(Collected data entries)
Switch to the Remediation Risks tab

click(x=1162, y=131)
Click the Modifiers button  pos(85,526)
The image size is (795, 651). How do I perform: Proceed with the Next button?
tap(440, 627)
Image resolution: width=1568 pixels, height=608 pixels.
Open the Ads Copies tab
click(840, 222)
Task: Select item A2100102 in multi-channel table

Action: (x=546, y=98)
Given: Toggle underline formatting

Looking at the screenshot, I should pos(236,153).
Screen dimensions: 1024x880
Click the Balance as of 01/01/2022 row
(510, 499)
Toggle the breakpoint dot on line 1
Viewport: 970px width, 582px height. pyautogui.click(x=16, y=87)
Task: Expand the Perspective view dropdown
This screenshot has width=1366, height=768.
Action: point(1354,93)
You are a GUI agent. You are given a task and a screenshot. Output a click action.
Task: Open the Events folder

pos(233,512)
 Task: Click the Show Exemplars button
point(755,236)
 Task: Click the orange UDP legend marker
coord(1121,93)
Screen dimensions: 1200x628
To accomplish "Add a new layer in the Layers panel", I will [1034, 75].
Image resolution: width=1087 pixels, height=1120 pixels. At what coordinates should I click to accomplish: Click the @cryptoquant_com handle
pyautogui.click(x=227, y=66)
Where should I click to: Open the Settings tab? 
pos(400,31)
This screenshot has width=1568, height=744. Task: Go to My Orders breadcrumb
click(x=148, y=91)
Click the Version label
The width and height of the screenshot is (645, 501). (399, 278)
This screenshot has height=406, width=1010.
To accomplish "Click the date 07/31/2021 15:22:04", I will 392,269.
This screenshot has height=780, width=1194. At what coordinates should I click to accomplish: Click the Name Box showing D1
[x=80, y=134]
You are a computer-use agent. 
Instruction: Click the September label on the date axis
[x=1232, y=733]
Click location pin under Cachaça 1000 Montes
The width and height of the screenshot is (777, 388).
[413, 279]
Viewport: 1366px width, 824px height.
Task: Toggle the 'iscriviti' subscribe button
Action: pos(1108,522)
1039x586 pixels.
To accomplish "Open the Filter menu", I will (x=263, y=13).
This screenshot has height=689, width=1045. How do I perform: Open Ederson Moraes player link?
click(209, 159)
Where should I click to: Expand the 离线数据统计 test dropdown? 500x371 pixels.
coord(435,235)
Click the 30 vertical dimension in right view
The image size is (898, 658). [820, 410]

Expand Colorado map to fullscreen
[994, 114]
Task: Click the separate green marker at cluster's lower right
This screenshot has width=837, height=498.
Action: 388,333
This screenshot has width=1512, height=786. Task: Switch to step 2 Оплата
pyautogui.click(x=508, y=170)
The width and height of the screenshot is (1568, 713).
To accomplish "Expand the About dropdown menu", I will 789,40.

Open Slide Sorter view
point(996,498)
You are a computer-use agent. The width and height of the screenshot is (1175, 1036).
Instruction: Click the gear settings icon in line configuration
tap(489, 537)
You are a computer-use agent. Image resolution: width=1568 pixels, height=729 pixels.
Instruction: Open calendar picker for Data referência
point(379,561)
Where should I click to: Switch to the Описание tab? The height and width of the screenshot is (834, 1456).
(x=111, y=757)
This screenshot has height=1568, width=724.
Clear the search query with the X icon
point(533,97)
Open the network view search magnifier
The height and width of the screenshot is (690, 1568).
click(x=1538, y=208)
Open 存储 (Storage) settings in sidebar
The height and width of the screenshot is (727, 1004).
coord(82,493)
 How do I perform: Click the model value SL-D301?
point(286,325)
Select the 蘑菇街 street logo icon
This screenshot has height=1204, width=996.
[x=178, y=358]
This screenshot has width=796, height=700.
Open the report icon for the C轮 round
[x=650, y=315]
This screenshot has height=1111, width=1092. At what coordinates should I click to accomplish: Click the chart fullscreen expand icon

## WHAT THE EXERCISE ASKS
Go through the data and show each line that holds "agent".

## RESULT FOR THIS EXERCISE
You are a GUI agent. You are given a task and a screenshot. Output a click action.
You are a computer-use agent. 
You are a computer-use agent. The width and height of the screenshot is (1175, 1036).
You are a computer-use agent. Image resolution: width=1568 pixels, height=729 pixels.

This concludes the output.